Record excerpts
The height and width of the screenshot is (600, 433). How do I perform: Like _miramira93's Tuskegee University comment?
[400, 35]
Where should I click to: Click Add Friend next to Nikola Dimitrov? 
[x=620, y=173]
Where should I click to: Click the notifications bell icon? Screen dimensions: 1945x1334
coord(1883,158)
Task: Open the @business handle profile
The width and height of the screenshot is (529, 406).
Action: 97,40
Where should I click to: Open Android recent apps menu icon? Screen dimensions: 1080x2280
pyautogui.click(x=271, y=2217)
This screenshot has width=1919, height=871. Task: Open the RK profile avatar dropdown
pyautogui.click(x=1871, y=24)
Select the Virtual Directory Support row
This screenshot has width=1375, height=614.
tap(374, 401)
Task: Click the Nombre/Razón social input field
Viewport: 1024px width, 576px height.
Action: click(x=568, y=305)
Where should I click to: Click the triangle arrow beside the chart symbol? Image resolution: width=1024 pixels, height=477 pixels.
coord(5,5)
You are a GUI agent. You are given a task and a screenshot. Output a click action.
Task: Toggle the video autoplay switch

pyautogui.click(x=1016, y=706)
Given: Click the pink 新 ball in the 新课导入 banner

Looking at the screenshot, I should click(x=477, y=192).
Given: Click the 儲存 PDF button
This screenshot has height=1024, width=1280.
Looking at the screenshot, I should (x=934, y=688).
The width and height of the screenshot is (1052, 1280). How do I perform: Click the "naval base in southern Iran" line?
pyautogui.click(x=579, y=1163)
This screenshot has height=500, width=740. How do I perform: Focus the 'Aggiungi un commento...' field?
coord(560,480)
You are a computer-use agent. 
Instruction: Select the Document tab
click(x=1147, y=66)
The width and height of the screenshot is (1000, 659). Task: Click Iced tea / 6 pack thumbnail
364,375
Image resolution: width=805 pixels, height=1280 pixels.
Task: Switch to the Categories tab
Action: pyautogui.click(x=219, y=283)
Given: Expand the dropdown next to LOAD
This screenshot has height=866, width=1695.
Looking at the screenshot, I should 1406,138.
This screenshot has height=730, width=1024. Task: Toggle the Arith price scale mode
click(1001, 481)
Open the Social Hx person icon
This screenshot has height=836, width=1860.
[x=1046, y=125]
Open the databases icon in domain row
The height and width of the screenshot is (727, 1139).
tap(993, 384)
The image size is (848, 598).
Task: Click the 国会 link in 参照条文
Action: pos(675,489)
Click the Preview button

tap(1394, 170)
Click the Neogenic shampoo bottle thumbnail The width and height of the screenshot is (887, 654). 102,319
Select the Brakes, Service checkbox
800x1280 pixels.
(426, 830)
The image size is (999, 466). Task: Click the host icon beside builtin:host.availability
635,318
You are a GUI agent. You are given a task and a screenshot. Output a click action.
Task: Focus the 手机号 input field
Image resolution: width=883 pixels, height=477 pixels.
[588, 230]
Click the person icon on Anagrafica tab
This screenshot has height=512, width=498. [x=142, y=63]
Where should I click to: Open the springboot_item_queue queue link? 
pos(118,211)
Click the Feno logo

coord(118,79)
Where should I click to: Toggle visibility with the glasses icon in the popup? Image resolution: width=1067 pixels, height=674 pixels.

Problem
Each record must appear again, word for word.

Solution
The height and width of the screenshot is (600, 433). How do I perform: Like _miramira93's Tuskegee University comment?
[400, 35]
Where should I click to: Click Add Friend next to Nikola Dimitrov? 
[x=620, y=173]
Where should I click to: Click the notifications bell icon? Screen dimensions: 1945x1334
coord(1883,158)
Task: Open the @business handle profile
The width and height of the screenshot is (529, 406).
Action: 97,40
Where should I click to: Open Android recent apps menu icon? Screen dimensions: 1080x2280
pyautogui.click(x=271, y=2217)
This screenshot has width=1919, height=871. Task: Open the RK profile avatar dropdown
pyautogui.click(x=1871, y=24)
Select the Virtual Directory Support row
This screenshot has width=1375, height=614.
tap(374, 401)
Task: Click the Nombre/Razón social input field
Viewport: 1024px width, 576px height.
Action: click(x=568, y=305)
Where should I click to: Click the triangle arrow beside the chart symbol? Image resolution: width=1024 pixels, height=477 pixels.
coord(5,5)
You are a GUI agent. You are given a task and a screenshot. Output a click action.
Task: Toggle the video autoplay switch

pyautogui.click(x=1016, y=706)
Given: Click the pink 新 ball in the 新课导入 banner

Looking at the screenshot, I should click(x=477, y=192).
Given: Click the 儲存 PDF button
This screenshot has height=1024, width=1280.
Looking at the screenshot, I should (x=934, y=688).
The width and height of the screenshot is (1052, 1280). How do I perform: Click the "naval base in southern Iran" line?
pyautogui.click(x=579, y=1163)
This screenshot has height=500, width=740. How do I perform: Focus the 'Aggiungi un commento...' field?
coord(560,480)
You are a computer-use agent. 
Instruction: Select the Document tab
click(x=1147, y=66)
The width and height of the screenshot is (1000, 659). Task: Click Iced tea / 6 pack thumbnail
364,375
Image resolution: width=805 pixels, height=1280 pixels.
Task: Switch to the Categories tab
Action: pyautogui.click(x=219, y=283)
Given: Expand the dropdown next to LOAD
This screenshot has height=866, width=1695.
Looking at the screenshot, I should 1406,138.
This screenshot has height=730, width=1024. Task: Toggle the Arith price scale mode
click(1001, 481)
Open the Social Hx person icon
This screenshot has height=836, width=1860.
[x=1046, y=125]
Open the databases icon in domain row
The height and width of the screenshot is (727, 1139).
tap(993, 384)
The image size is (848, 598).
Task: Click the 国会 link in 参照条文
Action: pos(675,489)
Click the Preview button

tap(1394, 170)
Click the Neogenic shampoo bottle thumbnail The width and height of the screenshot is (887, 654). 102,319
Select the Brakes, Service checkbox
800x1280 pixels.
(426, 830)
The image size is (999, 466). Task: Click the host icon beside builtin:host.availability
635,318
You are a GUI agent. You are given a task and a screenshot. Output a click action.
Task: Focus the 手机号 input field
Image resolution: width=883 pixels, height=477 pixels.
[588, 230]
Click the person icon on Anagrafica tab
This screenshot has height=512, width=498. [x=142, y=63]
Where should I click to: Open the springboot_item_queue queue link? 
pos(118,211)
Click the Feno logo

coord(118,79)
Where should I click to: Toggle visibility with the glasses icon in the popup? Image resolution: width=1067 pixels, height=674 pixels.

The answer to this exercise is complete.